[Study material]
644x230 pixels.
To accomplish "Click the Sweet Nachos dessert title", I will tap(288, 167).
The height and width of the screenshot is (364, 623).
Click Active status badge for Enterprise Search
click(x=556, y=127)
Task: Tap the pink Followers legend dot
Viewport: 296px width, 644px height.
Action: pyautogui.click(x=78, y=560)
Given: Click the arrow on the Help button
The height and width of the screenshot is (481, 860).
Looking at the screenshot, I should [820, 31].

---

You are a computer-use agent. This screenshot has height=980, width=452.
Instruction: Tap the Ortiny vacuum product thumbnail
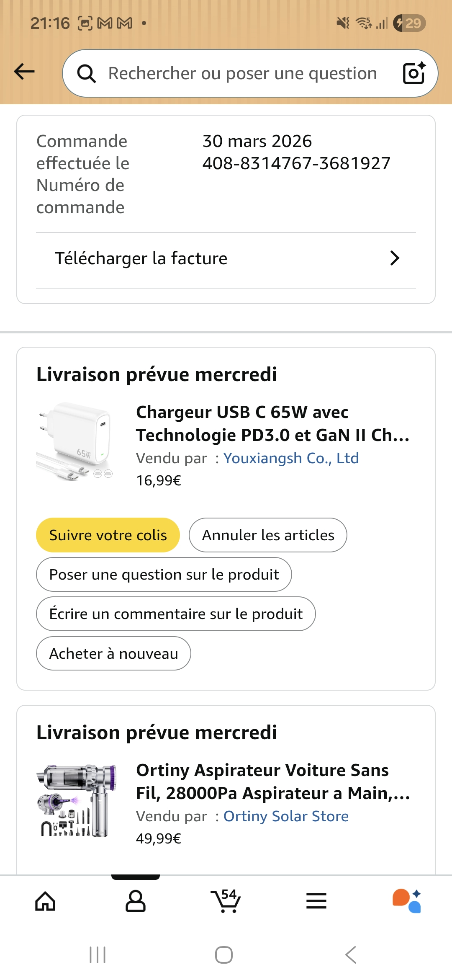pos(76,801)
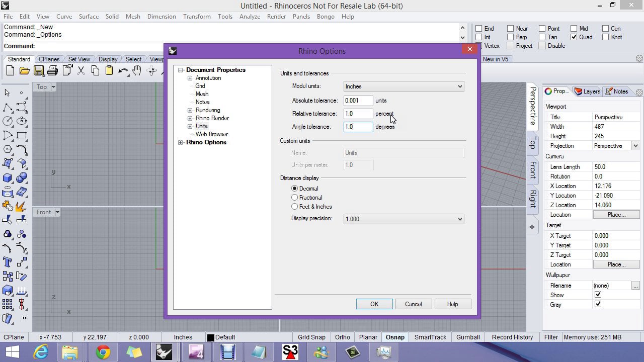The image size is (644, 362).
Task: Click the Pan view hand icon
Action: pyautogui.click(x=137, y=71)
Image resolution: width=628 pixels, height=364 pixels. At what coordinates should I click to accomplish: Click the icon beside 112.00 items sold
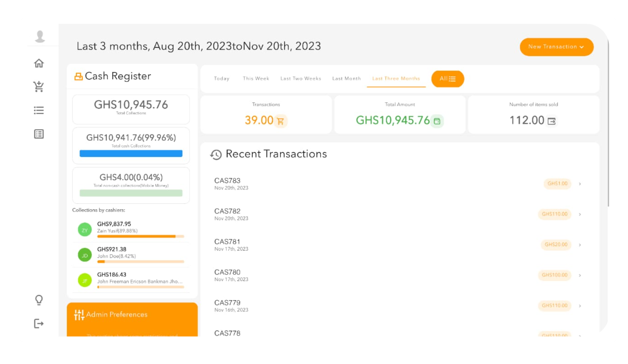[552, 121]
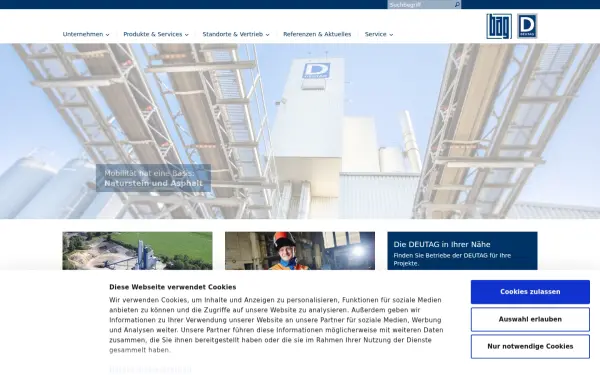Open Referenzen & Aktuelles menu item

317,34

[What needs to be done] Please transcribe exactly the lines above from the line that has "644x230 pixels." up to and including the line that has "Given: Click the arrow on the Help button"; no other line belongs in the answer.

[Task solution]
644x230 pixels.
To accomplish "Click the Sweet Nachos dessert title", I will tap(288, 167).
The height and width of the screenshot is (364, 623).
Click Active status badge for Enterprise Search
click(x=556, y=127)
Task: Tap the pink Followers legend dot
Viewport: 296px width, 644px height.
Action: pyautogui.click(x=78, y=560)
Given: Click the arrow on the Help button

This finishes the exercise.